Desde julho que o hospital de São José, em Lisboa, tinha sido aconselhado a transferir os doentes com rutura de aneurisma cerebral para outros hospitais, durante o fim de semana.

A recomendação da Entidade Reguladora da Saúde (ERS), que o jornal Público noticia, foi justificada pela incapacidade do hospital, durante os fins de semana, de fazer face a estas situações complexas, por falta de especialistas.

Na sequência da morte de um homem de 29 anos, com aneurisma cerebral,  - alegadamente por falta de tratamento em São José, para onde foi transferido a 11 de dezembro e onde acabou por morrer a 14 de dezembro -, a ERS abriu um novo inquérito. 

O regulador já tinha aberto outro em Janeiro do ano passado, devido ao problema da falta de profissionais.

Segundo o Público, a ERS recebeu garantias, por parte do Centro Hospitalar de Lisboa Central, de “que os casos de risco imediato de vida eram resolvidos pelas equipas de neurocirurgia de urgência presentes 24 sobre 24 horas” e de que a Via Verde de AVC estava a funcionar.

A morte de David Duarte está também a ser investigada pela Inspeção da Saúde e pelo Ministério Público. 

Este problema deve-se à suspensão das escalas de prevenção aos fins-de-semana da Neurocirurgia-Vascular desde abril de 2014 e da Neuroradiologia de Intervenção desde 2013, no Centro Hospitalar de Lisboa Central (CHLC), que engloba o Hospital de São José.

Tendo avaliado as circunstâncias do que foi noticiado em janeiro, a ERC emitiu uma recomendação ao CHLC para que “nas situações em que constata não possuir capacidade para a prestação de cuidados de saúde específicos, nomeadamente, realização de cirurgias em situação de rotura de aneurisma cerebral por falta de recursos humanos especializados, essenciais à sua realização, os utentes sejam encaminhados para unidade hospitalar que garanta a prestação dos cuidados de saúde necessários”.

Dos factos apontados no relatório, lembra a ERS que “quando um aneurisma rompe, os doentes devem ser tratados nas primeiras 24 horas pela equipa de neurorradiologia ou pela neurocirurgia”, o que “deixou de acontecer” nos últimos dois anos aos doentes que entram em São José ao fim de semana.

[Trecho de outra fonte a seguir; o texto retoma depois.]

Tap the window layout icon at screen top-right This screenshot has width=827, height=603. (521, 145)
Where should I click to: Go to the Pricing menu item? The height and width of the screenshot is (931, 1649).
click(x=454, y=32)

E sublinha que, “apesar de o Hospital de Santa Maria ter intervenção ao fim de semana, os doentes não estão a ser encaminhados”.


O CHLC reconheceu ser comum em situações de emergência e dificuldade assistencial o contacto inter-hospitalar, incluindo com Santa Maria, mas alegou não ter conhecimento de “situações fatais”, “sequelas graves” ou “reclamações de familiares ou doentes”.

Acresce que a transferência para outras unidades hospitalares destes doentes é limitada pelo facto de a mobilização e transporte na fase aguda não ser a mais adequada conduta médica, justificou o CHLC.

“Além do mais, existem neurocirurgiões 24h sobre 24h no Hospital de São José”, acrescenta.


Mas a presença destes especialistas não é suficiente, como reconhece o próprio hospital, que afirma que a indisponibilidade de outros profissionais para integrarem as escalas de prevenção inviabiliza a construção de equipas para o tratamento desta patologia.

Assim, face a estes constrangimentos, o hospital instituiu como prática “manter os doentes sob ativas medidas de controlo clínico e terapêutico, até ao tratamento específico do aneurisma, sem complicações significativas”, ou seja internados nos cuidados intensivos em “permanente monitorização e avaliação da sua evolução”.

O regulador entendeu arquivar o processo de inquérito por o comportamento do hospital não ter, naquela altura, violado os direitos e interesses legítimos dos utentes, designadamente o direito de acesso os cidadãos aos cuidados de saúde no âmbito do SNS.